Edit to add context:
The reason I need a mass insert is because I have a many to many relationship between 2 models where 1 of the models is never populated by a form. I have stocks, and stock price histories. The stock price histories are never created in a form, but rather mass inserted themselves by pulling the data from YahooFinance with their yahoo finance API. I use the activerecord-import gem to mass insert for stock price histories (i.e. Model.import columns,values) but I can't type jointable.import columns,values because I get the jointable is an undefined local variable
I ended up using the WITH clause to select my values and give it a name. Then I inserted those values and used WHERE NOT EXISTS to effectively skip any items that are already in my database.
So far it looks like it is working...
WITH withqueryname(first_id,second_id) AS (VALUES(1,2),(3,4),(5,6)...etc)
INSERT INTO jointablename (first_id,second_id)
SELECT * FROM withqueryname
WHERE NOT EXISTS(
SELECT first_id FROM jointablename WHERE
first_id = 1 AND
second_id IN (1,2,3,4,5,6..etc))
You can interchange the Values with a variable. Mine was VALUES#{values}
You can also interchange the second_id IN with a variable. Mine was second_id IN #{variable}.
Here's how I'd tackle it: Create a temp table and populate it with your new values. Then lock the old join values table to prevent concurrent modification (important) and insert all value pairs that appear in the new table but not the old one.
One way to do this is by doing a left outer join of the old values onto the new ones and filtering for rows where the old join table values are null. Another approach is to use an EXISTS subquery.
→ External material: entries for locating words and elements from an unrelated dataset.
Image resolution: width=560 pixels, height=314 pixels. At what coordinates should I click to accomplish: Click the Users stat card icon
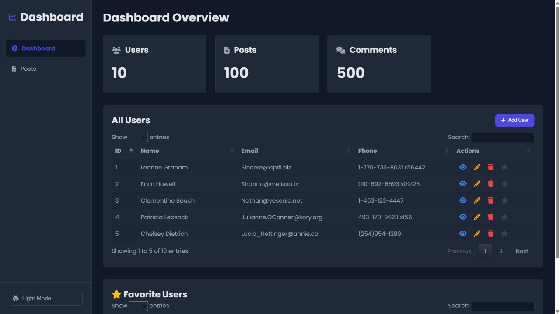point(116,49)
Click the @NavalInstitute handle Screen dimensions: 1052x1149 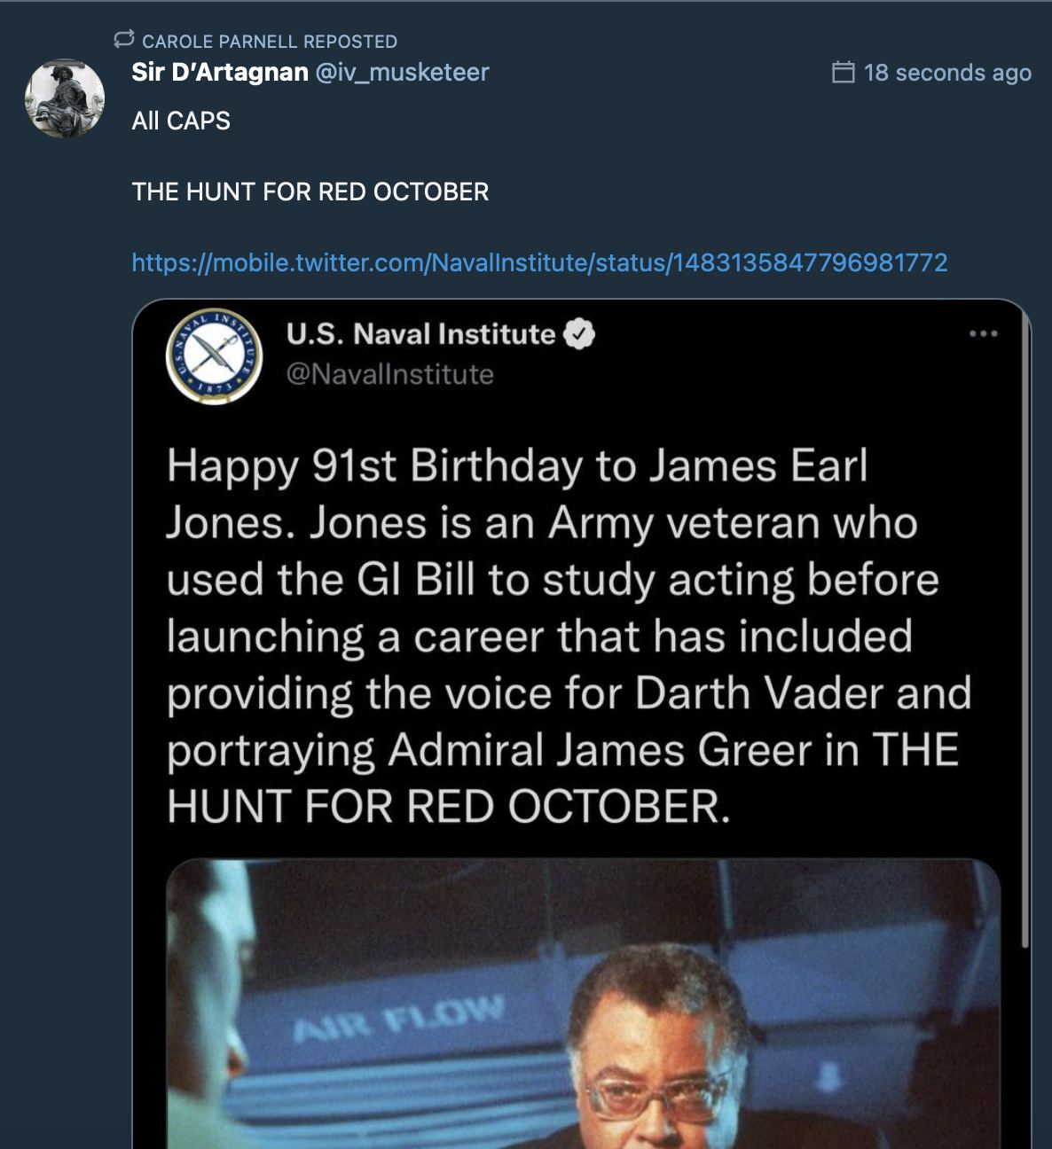pyautogui.click(x=389, y=374)
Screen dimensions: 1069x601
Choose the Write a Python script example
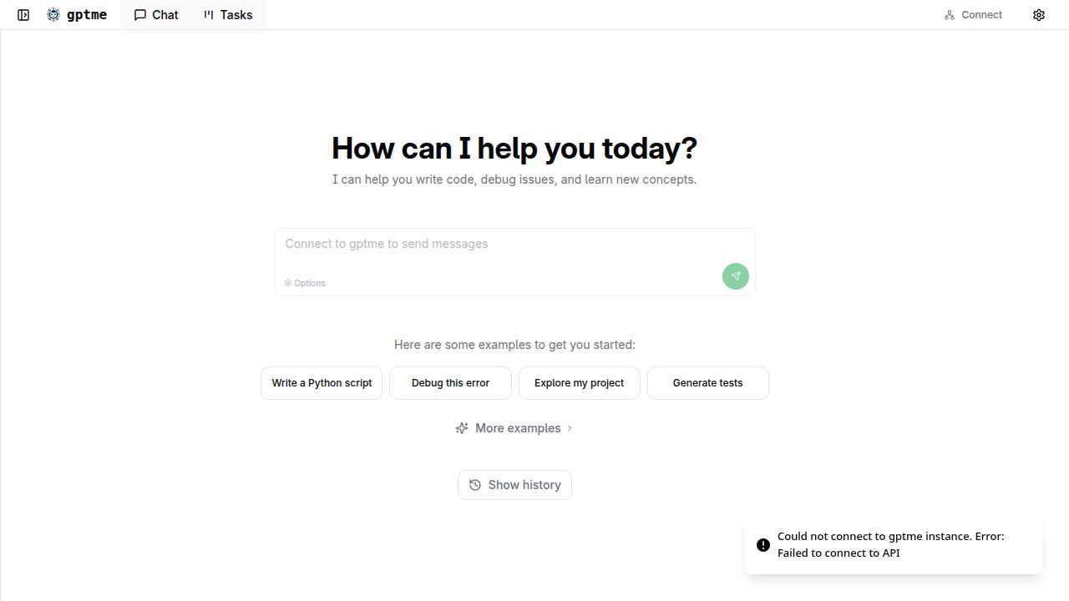322,383
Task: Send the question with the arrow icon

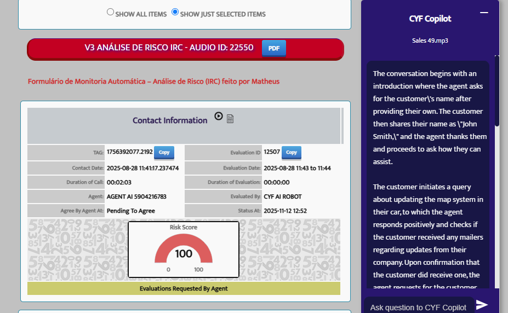Action: (x=482, y=305)
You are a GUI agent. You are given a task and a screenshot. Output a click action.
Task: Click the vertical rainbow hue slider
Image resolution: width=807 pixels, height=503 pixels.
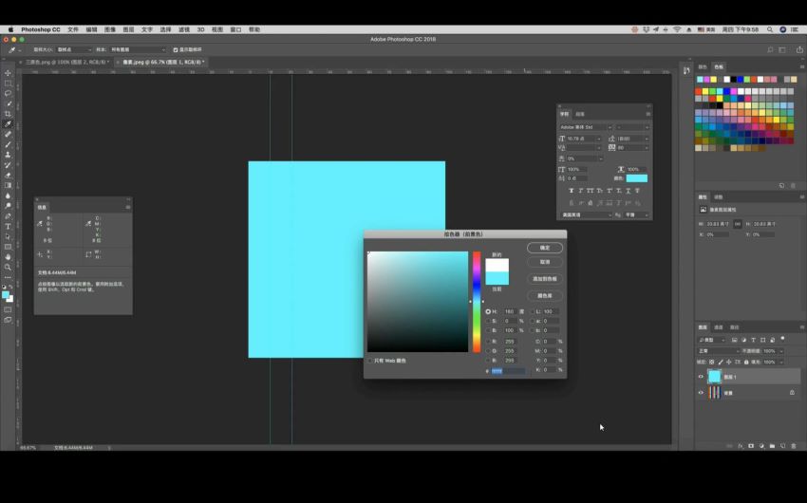pyautogui.click(x=477, y=302)
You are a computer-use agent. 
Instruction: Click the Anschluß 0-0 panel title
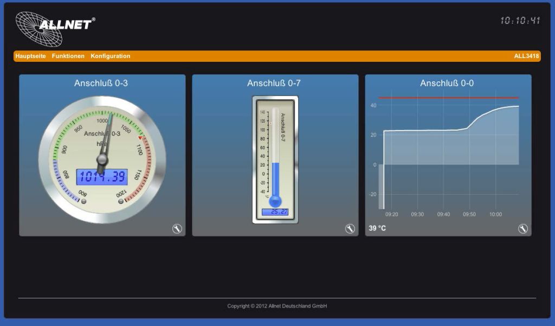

The two are highly likely to result in the same query plan once the query optimiser is done with them anyway.
Example, untested (since you didn't provide an SQLFiddle or sample data) but should work:
BEGIN;
CREATE TEMPORARY TABLE newjoinvalues(
first_id integer,
second_id integer,
primary key(first_id,second_id)
);
-- Now populate `newjoinvalues` with multi-valued inserts or COPY
COPY newjoinvalues(first_id, second_id) FROM stdin;
LOCK TABLE myjoinvalues IN EXCLUSIVE MODE;
INSERT INTO myjoinvalues
SELECT n.first_id, n.second_id
FROM newjoinvalues n
LEFT OUTER JOIN myjoinvalues m ON (n.first_id = m.first_id AND n.second_id = m.second_id)
WHERE m.first_id IS NULL AND m.second_id IS NULL;
COMMIT;
This won't update existing values, but you can do that fairly easily too by using with a second query that does an UPDATE ... FROM while still holding the write table lock.
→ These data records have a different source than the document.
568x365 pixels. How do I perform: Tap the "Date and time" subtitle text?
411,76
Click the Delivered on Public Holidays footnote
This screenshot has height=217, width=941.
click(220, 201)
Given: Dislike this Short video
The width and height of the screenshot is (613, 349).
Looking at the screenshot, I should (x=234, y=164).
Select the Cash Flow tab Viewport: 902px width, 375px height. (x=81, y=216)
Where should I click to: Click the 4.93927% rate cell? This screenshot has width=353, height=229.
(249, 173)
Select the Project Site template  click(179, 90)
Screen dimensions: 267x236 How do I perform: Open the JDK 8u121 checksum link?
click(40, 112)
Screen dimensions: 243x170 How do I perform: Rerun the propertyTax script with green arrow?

Note that the lock mode specified above will not block SELECTs, only writes like INSERT, UPDATE and DELETE, so queries can continue to be made to the table while the process is ongoing, you just can't update it.
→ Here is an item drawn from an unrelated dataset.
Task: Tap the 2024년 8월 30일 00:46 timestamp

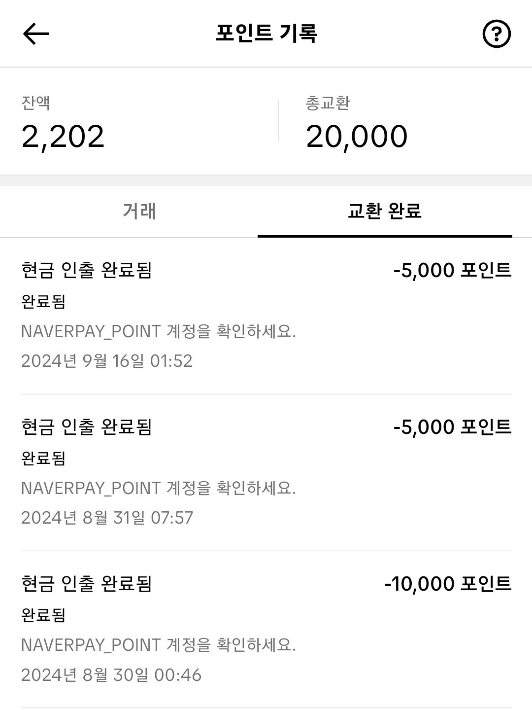Action: pyautogui.click(x=111, y=675)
If you can't accept that an alternative is to run the update in SERIALIZABLE isolation (only works properly for this purpose in Pg 9.1 and above). This will result in the query failing whenever a concurrent write occurs so you have to be prepared to retry it over and over and over again. For that reason it's likely to be better to just live with locking the table for a while.